On boundaries

On boundaries.jpg

I’ve always been interested in exploring boundaries. I’m tempted to say that I like grey areas but grey isn’t a colour I feel comfortable associating myself with so I’ll say that I like rainbows instead; the boundary where sunshine and rain meet, creating something colourful and transient.

In life, being interested in exploring boundaries can be somewhat hazardous both personally and professionally and I’ve had a bit of experience of that. When you’re young taking risks can feel thrilling and soul-destroying in equal measure. Having had a bit too much of the soul-destroying, in life, I’m trying to get better at having clearer boundaries. Thankfully writing is a place where I can still take risks though without causing too much damage and I realised today that issues of boundaries come up in lots of my writing. In fact, I’m concurrently writing three books at the moment and boundaries are a feature of all of them.

Recently I’ve been editing my young adult novel, Straight on Till Morning, for the umpteenth time. The book deals with the relationship between Lorna: a young, middle class volunteer literacy tutor and Tag: her homeless student. It’s based on some of my early work experience in community and youth work, where I’ll admit that I struggled with maintaining my professional boundaries. When you’re a compassionate human being, it’s hard to know where to draw the line between a professional role and the responsibility to be humane, hard to go home at the end of the day and leave your work behind. Lorna also struggles with this when she bumps into Tag when he is begging in Sheffield city centre.

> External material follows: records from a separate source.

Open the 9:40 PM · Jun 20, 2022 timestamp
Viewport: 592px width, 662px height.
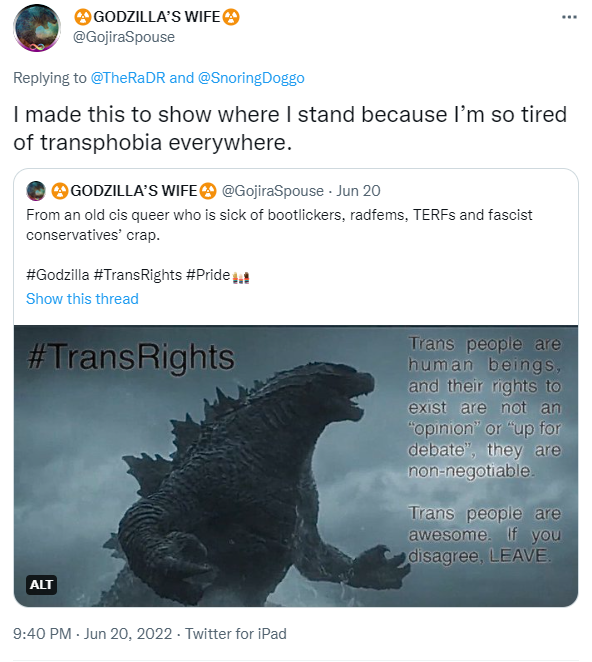click(x=92, y=634)
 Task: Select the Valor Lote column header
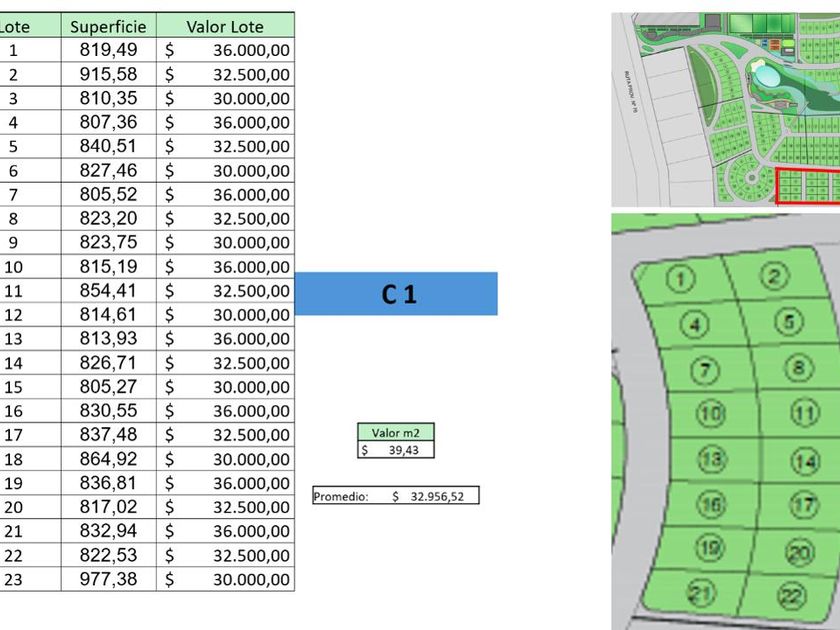tap(226, 26)
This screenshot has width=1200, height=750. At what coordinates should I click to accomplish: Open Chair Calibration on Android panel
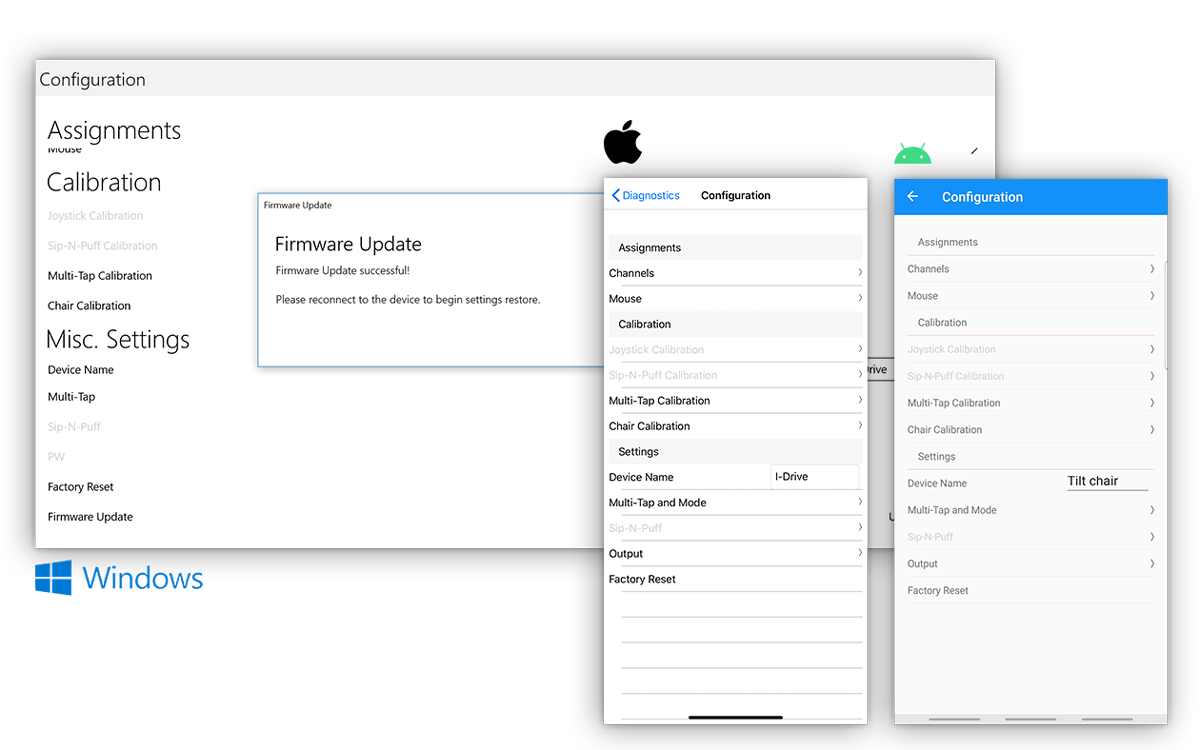click(x=944, y=430)
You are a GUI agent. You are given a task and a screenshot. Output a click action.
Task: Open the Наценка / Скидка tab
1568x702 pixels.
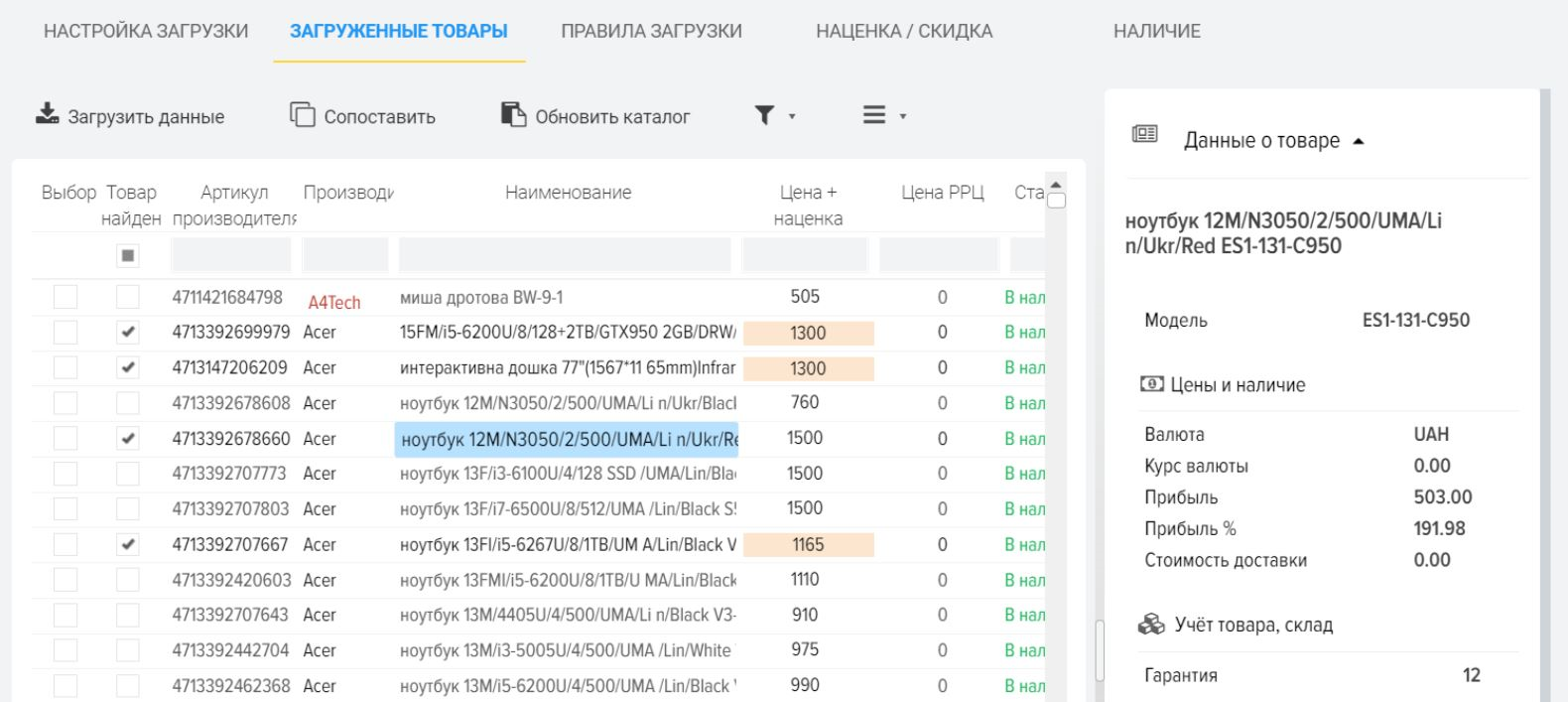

 She looked at Tag. She should bring him with her. He must be frozen. It seemed ridiculous to leave him here. She was sitting close enough to him that she could feel him shivering in the cold. Then she remembered the last time she’d been to town with her mum, when she’d stopped to buy The Big Issue. “Do you have to do that, darling?” her mum had said, like she’d been caught picking her nose. Somehow when she pictured Tag sitting across the table from her mum with a cappuccino, it just didn’t work.

In spite of Lorna’s initial recognition that she and Tag are from different worlds, gradually the boundary between these worlds becomes eroded and the pair embark on a romantic relationship, not to mention an exciting road trip.

I’m also involved in working on the final draft of a book for the Donor Conception Network which will be published next year. Entitled Archie and Jemima: The Family Detectives, the book tells the story of donor conceived twins as they unravel their personal and family history as part of a school project. It’s a factual book told as fiction and it is also a book full of grey areas or, more accurately, a  colourful patchwork, as it deals with the essence of what makes a family in a diverse and modern society. It’s an uplifting book that affirms each of us as unique individuals with an important part to play in this world.

The new novel that I’m working on, provisionally entitled, Perhaps, also deals with boundaries, this time between friendship, sex and love. Twenty years on from when they missed their chance to be together, Jack (a married father), and Miriam (a divorced mother), continue their friendship online and their conversations push the boundaries of platonic friendship to their limits. Seen through different lenses, their communication could be perceived as harmless fun, philosophical engagement, true love or dangerous flirtation. It makes both of them question the paths that they have taken through life and what they want to do with their remaining years.

All of my writing (aside from Archie and Jemima) has elements of autobiography in it, although what grows from a seed of something factual mutates into something that ultimately is entirely fictional. Sometimes I work stuff out in fiction in the same way that poets often explore their own life experiences in poetry. Usually I don’t know what I’m trying to work out until the book is finished. This was the case with my children’s book, Under the Indigo Waves, which started from a memory of myself as a child on a beach but which ended up being a book about grief following the death of my father.

Like Miriam, in Perhaps, I’m approaching middle age (or maybe I’m already there) and wondering how to spend the second half of my life. I’ve not done things in a conventional way, although, as Archie and Jemima know, there isn’t really a normal way to do things these days. On Friday night I sat with my daughter, Edie, looking at photos from my past. For the first time she realised that I’d been married before I met her father from whom I am now separated. I was worried how she might react but she thought it was hilarious that I’d been married and not had children and then had children without getting married. Thankfully, she’s a free spirit, like me, and wasn’t phased at all. But, as I know in my role as her mother, even a free spirit needs boundaries. I started my most recent book, Perhaps, because, like all of my books, it was the book I needed to write. Perhaps I’m writing this book to think about what I might do next. And, as time, and the writing, goes on, I feel a shift taking place within me. My first book, Once Upon a Pony Tail, ended with the rejection of the fairy tale happy ending of marriage and a reassertion of individuality and freedom. But I have a feeling that Perhaps might end up going in the opposite direction. I have a feeling now that having clearer boundaries might actually lead to greater freedom in a relationship and in life. And I have a glimmer of hope that perhaps I might have found someone to explore these boundaries with.